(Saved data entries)
☆ ☆ ☆

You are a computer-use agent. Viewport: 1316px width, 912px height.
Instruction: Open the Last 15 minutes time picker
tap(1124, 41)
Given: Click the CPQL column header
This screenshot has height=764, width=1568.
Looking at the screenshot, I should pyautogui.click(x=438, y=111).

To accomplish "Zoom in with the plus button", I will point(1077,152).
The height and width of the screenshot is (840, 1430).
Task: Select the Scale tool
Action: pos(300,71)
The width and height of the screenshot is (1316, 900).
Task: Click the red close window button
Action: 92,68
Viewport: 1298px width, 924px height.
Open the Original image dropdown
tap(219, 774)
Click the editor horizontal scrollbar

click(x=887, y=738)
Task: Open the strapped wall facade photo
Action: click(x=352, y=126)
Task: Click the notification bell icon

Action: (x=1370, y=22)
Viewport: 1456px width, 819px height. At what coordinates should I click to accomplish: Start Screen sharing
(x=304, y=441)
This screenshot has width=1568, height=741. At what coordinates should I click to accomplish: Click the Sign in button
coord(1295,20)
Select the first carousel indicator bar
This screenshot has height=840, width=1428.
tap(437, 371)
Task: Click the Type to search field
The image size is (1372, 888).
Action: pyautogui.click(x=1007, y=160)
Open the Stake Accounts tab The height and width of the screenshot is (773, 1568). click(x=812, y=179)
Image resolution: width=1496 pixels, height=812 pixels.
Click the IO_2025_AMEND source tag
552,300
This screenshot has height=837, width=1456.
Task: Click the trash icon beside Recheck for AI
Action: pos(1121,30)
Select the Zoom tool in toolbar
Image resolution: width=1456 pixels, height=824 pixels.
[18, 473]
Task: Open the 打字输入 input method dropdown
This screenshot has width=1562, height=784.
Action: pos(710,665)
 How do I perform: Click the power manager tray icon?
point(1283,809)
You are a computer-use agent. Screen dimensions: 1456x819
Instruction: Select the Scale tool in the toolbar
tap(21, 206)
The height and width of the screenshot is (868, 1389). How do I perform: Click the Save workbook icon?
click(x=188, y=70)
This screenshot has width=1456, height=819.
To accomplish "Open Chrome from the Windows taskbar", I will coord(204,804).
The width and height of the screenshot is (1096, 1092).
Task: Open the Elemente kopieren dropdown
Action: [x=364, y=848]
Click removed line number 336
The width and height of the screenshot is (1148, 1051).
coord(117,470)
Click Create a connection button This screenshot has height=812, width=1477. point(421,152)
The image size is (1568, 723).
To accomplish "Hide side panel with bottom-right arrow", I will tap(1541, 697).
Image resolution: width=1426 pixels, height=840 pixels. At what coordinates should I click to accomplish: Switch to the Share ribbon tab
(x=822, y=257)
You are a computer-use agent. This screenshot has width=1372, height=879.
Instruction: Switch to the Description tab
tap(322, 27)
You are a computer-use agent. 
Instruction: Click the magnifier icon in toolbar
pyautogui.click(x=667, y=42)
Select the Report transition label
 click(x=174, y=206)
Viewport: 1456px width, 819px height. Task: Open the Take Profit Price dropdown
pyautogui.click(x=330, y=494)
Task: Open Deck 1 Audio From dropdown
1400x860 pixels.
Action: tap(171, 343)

☆ ☆ ☆

▶ _Try it_: Write out each line of the data that holds the string "agent".

▶ _Exercise result_:
You are a computer-use agent. Viewport: 1316px width, 912px height.
You are a computer-use agent. Screen dimensions: 1456x819
You are a computer-use agent. This screenshot has width=1372, height=879.
You are a computer-use agent. 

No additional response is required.